*** DATA FOR ANALYSIS

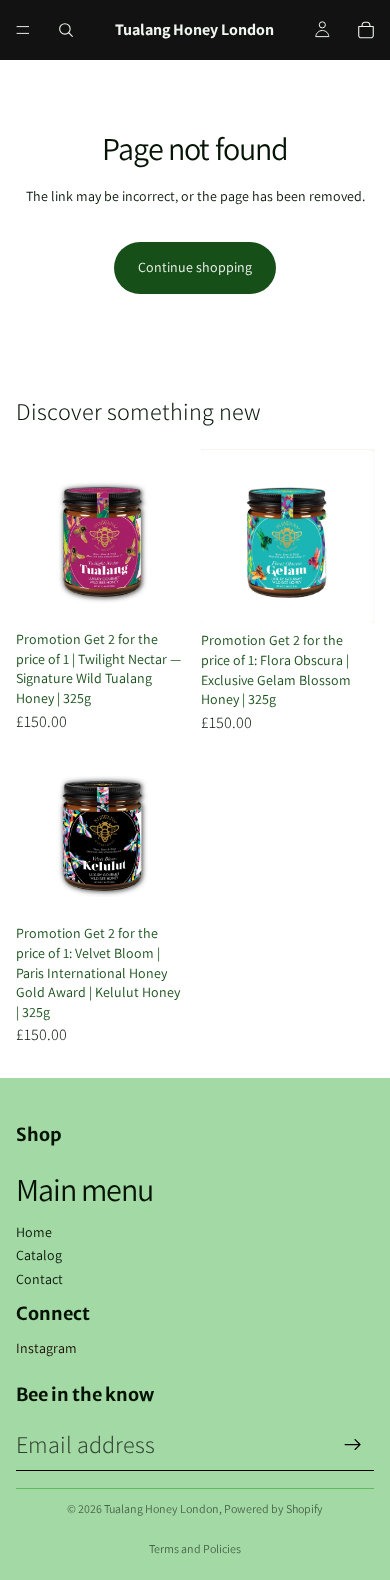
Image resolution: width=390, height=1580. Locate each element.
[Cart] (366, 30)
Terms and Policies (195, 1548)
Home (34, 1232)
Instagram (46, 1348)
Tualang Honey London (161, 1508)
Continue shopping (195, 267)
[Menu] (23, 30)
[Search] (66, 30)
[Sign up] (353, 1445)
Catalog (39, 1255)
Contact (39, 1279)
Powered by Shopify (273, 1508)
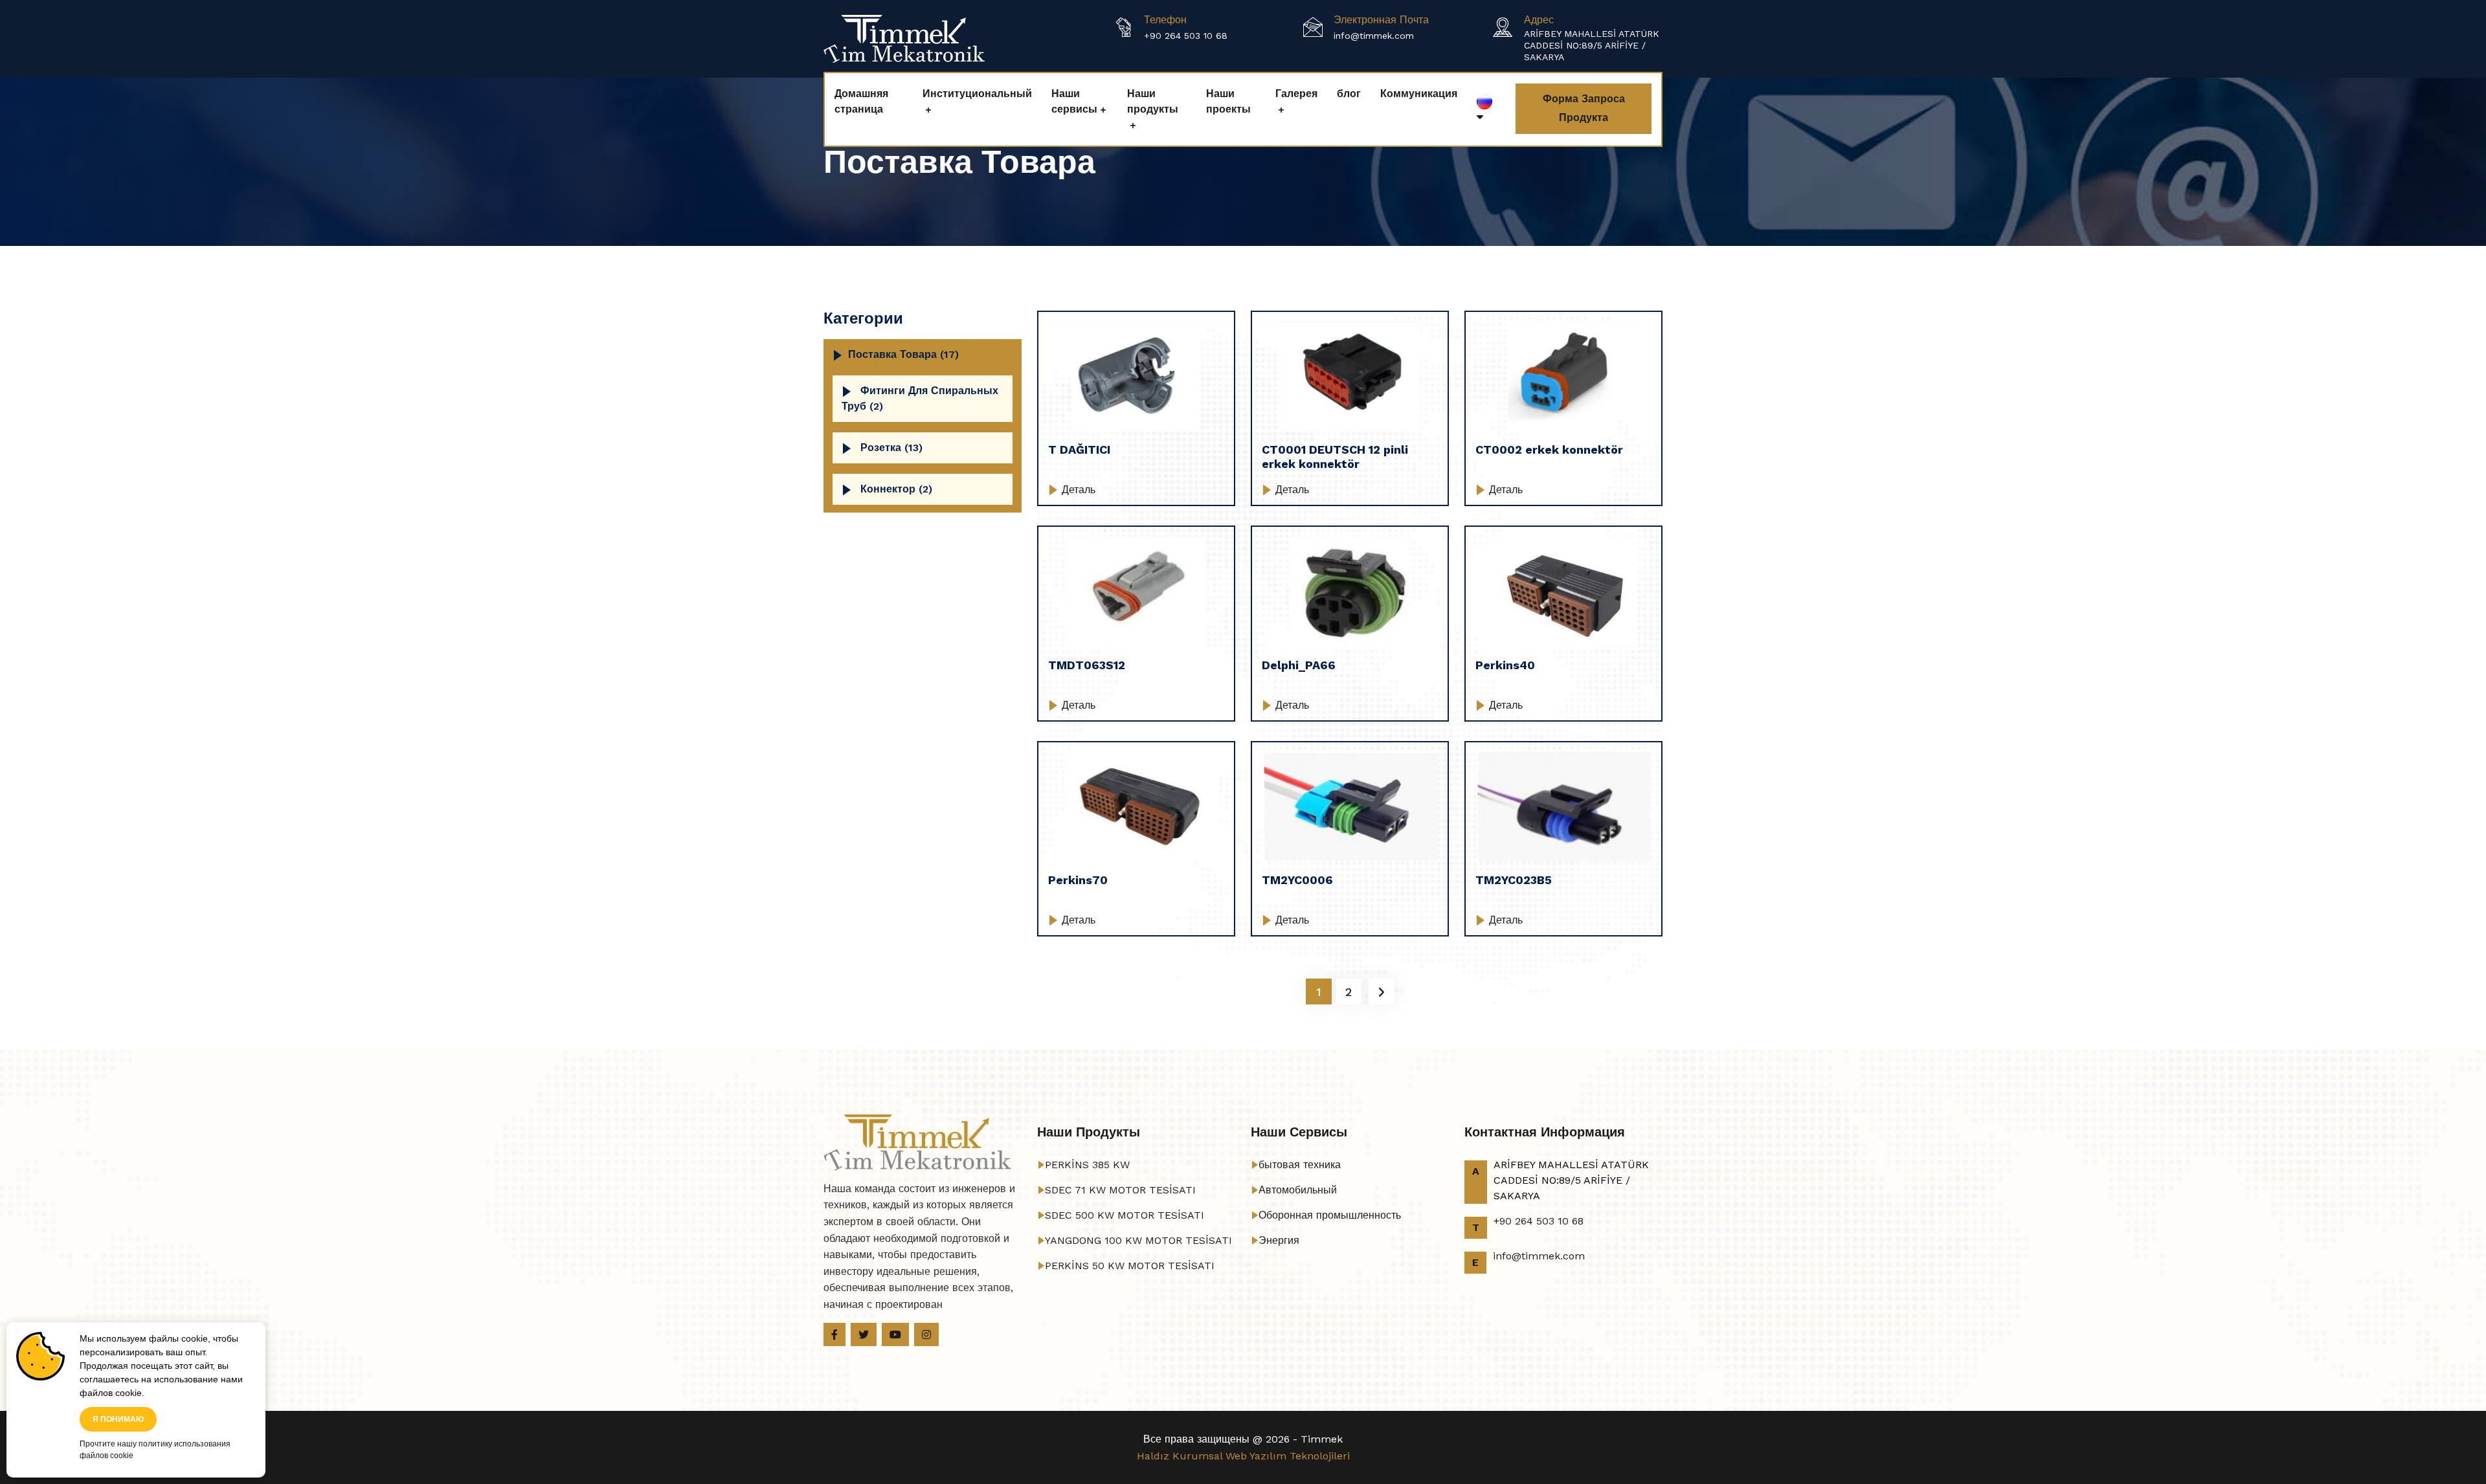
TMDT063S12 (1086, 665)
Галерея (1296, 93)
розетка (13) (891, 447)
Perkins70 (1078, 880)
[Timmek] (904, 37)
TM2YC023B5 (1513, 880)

******
*** DATA FOR ANALYSIS

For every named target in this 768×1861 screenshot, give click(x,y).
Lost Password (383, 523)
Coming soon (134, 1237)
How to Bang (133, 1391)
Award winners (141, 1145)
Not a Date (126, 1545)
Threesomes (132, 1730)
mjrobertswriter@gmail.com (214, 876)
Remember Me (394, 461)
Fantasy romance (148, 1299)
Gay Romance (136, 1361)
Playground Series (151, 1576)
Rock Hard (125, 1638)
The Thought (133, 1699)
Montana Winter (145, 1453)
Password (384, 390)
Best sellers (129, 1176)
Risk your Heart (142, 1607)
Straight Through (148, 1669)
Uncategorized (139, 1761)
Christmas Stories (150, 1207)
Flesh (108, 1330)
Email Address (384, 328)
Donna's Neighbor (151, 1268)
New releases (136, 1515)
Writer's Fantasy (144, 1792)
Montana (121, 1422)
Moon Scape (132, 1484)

******

Extract from the material above the stretch running from the line containing "[Cart] (366, 30)" through the line containing "TM2YC023B5 (1513, 880)". Keep the text exact and the pictures out.

- **TASK OUTPUT**:
[Cart] (366, 30)
Terms and Policies (195, 1548)
Home (34, 1232)
Instagram (46, 1348)
Tualang Honey London (161, 1508)
Continue shopping (195, 267)
[Menu] (23, 30)
[Search] (66, 30)
[Sign up] (353, 1445)
Catalog (39, 1255)
Contact (39, 1279)
Powered by Shopify (273, 1508)
TMDT063S12 (1086, 665)
Галерея (1296, 93)
розетка (13) (891, 447)
Perkins70 (1078, 880)
[Timmek] (904, 37)
TM2YC023B5 (1513, 880)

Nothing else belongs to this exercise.